Buffalo Bulletin bloggers

The Bulletin staff sound off on local issues, pop culture, and everything else under the sun. Read posts by staffers and write comments of your own.

Thursday, October 9, 2008

I hate to say I told you so, but ...

The Deseret News reported Thursday, Oct. 9, that a beneficiary of the federal government's bailouts is going on an expensive junket at Half Moon Bay, Calif. I've driven through Half Moon Bay and can attest it's a playground for the rich and shameless.
"American International Group Inc., castigated by the White House, Congress and Barack Obama for hosting a $440,000 conference days after an $85 billion federal bailout, plans to hold another gathering for brokers next week," the Deseret News reported. "President Bush didn't push for the bailout 'to help top executives go to a spa,' White House spokeswoman Dana Perino said Wednesday at the daily press briefing. Hours later, the Federal Reserve agreed to lend AIG an additional $37.8 billion on top of the initial $85 billion."
Not to beat a populist drum here, but ... OK, maybe it's time to beat a populist drum. I wrote earlier about how the $700 billion bailout package initially resisted but ultimately passed by Congress was selling the American taxpayer down the river. Nothing in this report causes me to reverse that earlier judgment.

Wednesday, October 8, 2008

For what it's worth....

If you are feeling mired down in the political and financial news of the day, I humbly offer some lighter reading.

Turns out a University of Cambridge researcher has been studying the personality traits of Americans and he's created the first ever "personality map." The map, he says, helps explain why certain people tend to live and flourish in certain parts of the country.

"What is particularly impressive is that the results show the effects of personality on people's social habits, values and lifestyles are so pronounced that they have an impact on much bigger social forces," said lead researcher Dr. Jason Rentfrow, who was born in America.
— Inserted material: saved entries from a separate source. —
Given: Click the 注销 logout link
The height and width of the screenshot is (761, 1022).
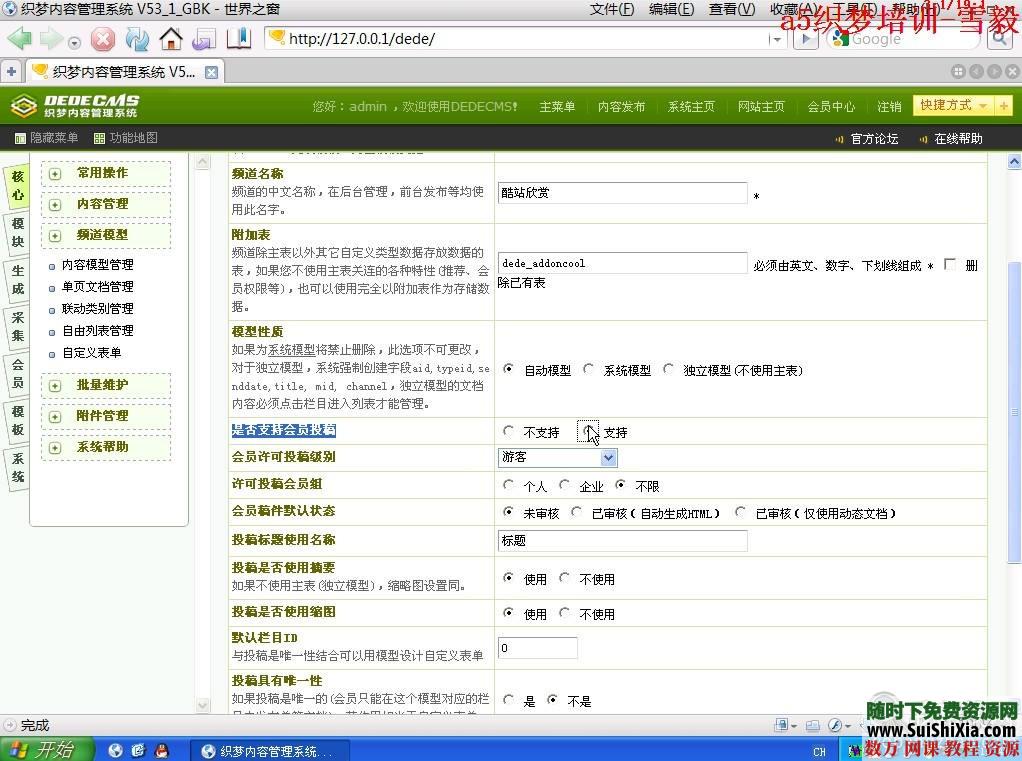Looking at the screenshot, I should [890, 107].
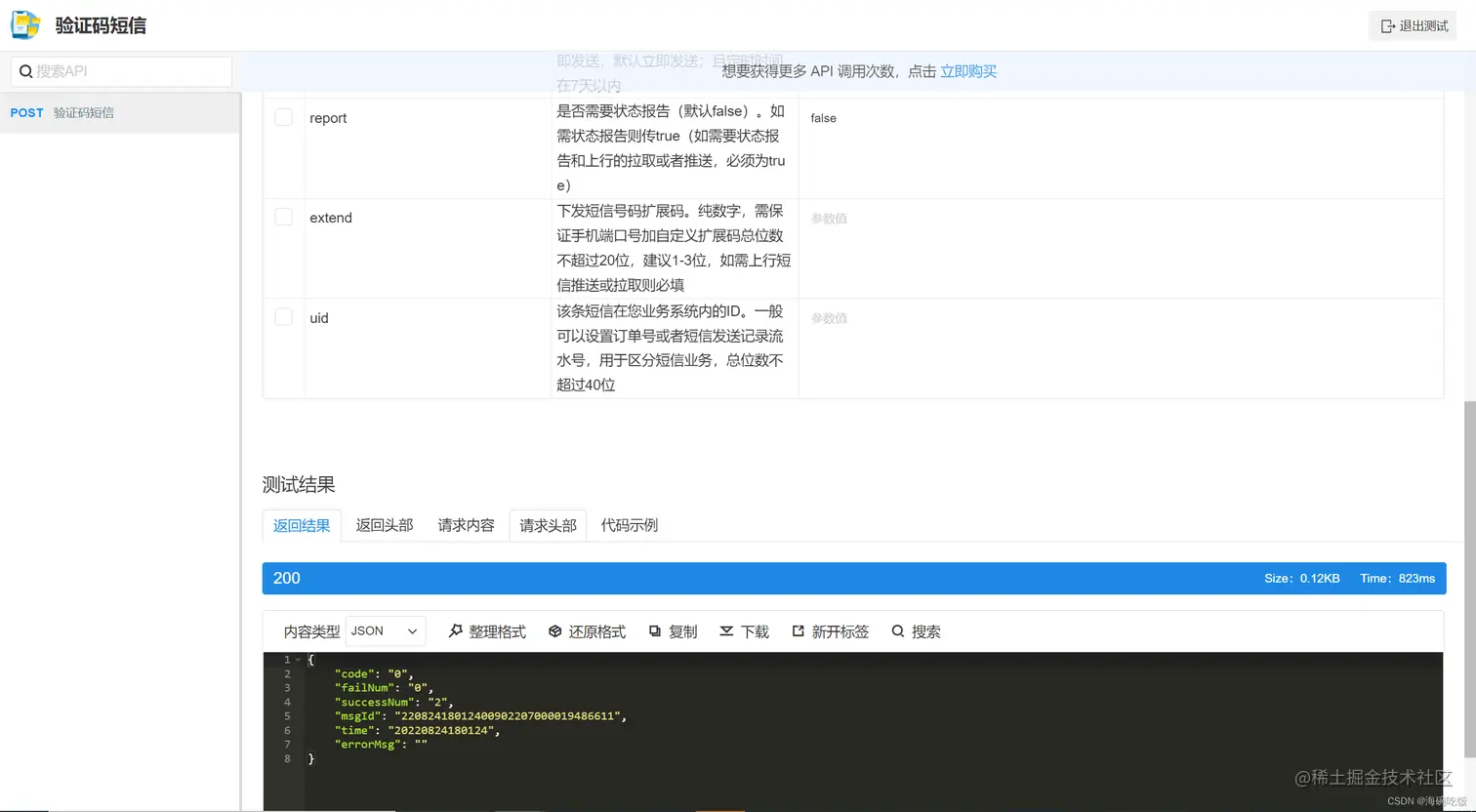Open the JSON content type dropdown
The image size is (1476, 812).
pyautogui.click(x=385, y=631)
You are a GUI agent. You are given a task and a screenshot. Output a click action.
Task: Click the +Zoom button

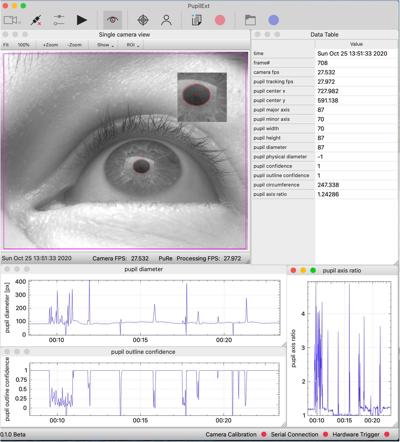click(50, 45)
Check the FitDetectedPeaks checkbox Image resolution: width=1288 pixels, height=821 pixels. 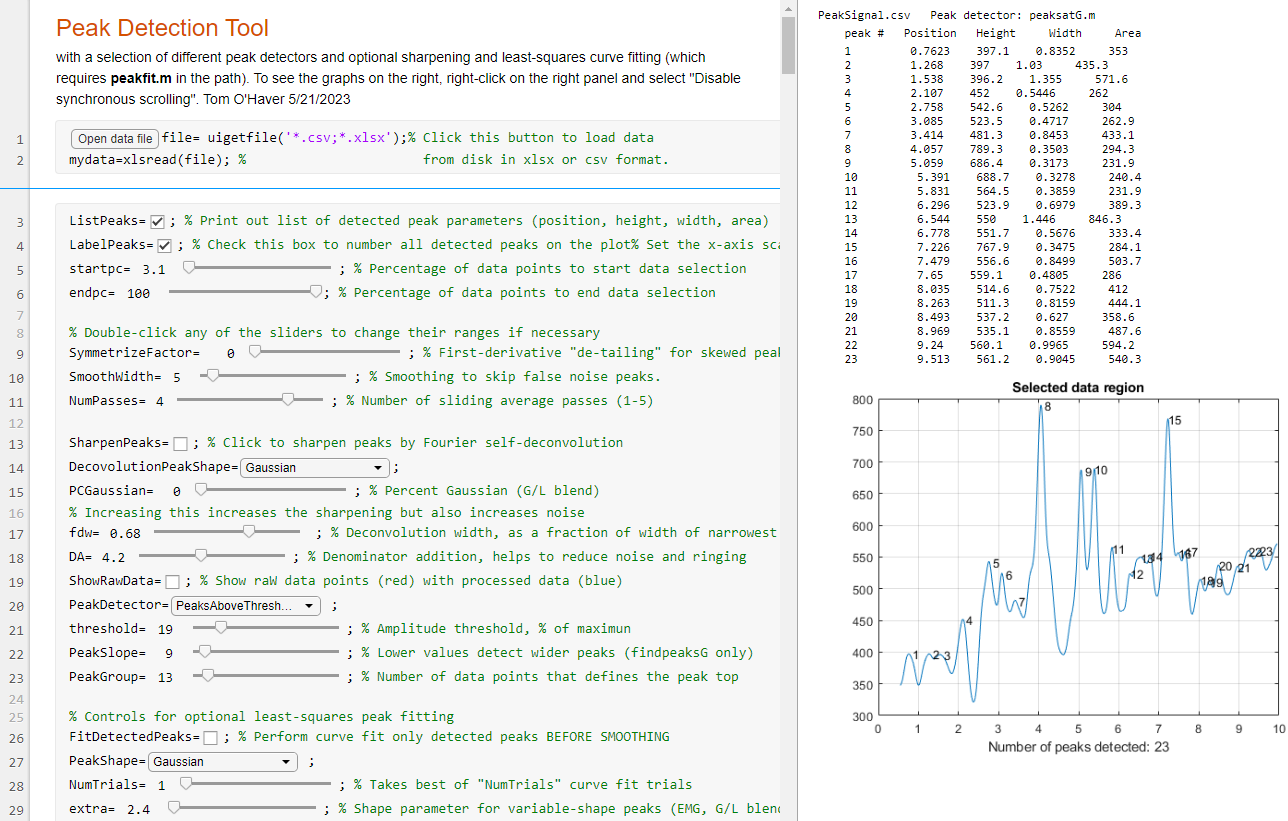point(211,738)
Of local interest, Wyoming residents were rated third lowest in the country on a trait called aggreeableness, which encompasses compassion, friendliness and cooperativeness. We also were dead last in conscientiousness, a trait that includes responsibility and self-discipline. And we were in the bottom five in terms of openness, which is said to include curiosity and creativity.

On the up side, we weren't rated as neurotic.

Tuesday, October 7, 2008

My interpretation of Family Circus

In last Sunday's family circus America's favorite prankster, little Billy, took hold of the pencil in an attempt to entertain us all with his ill-handled grasp of the English language.
In a series of misunderstandings Billy highlights the understated shortcomings of the standardized American education system.
An example:
Billy writes that his definition of the word winner is and, I quote directly, "comes after Autumn". 
While the misconception might be amusing, any laughter at this young man's antics directly undercuts the seriousness of the case in point.
In terms of intelligence, America is falling behind.
This is undoubtely the motivation behind Bil Keane's submission of the cartoon.
I'm certain that Mr. Keane fully realizes his position where he is given open access to the hearts and minds of the American public.
And what does the man choose to do with his level of esteem?
Does he use it to post drivel, to drive pap?
No. The man takes a stand. 
He gets on his overarching pulpit and shouts to the national masses that Americans are being shortchanged.
The tax dollars spent on public education are going to waste.
Our children aren't learning the basic foundations of the english language. 
They are missing out on the building blocks of logic and are thusly being thrust into an accelerated work force ill-equipped and under-prepared. 
But what can be done?
I'm not one for solutions. I'm just a man of keen insight and deep understanding of cartoons. 
I can only hope that in Mr. Keanes following submission he gives immediate answer to this pressing question.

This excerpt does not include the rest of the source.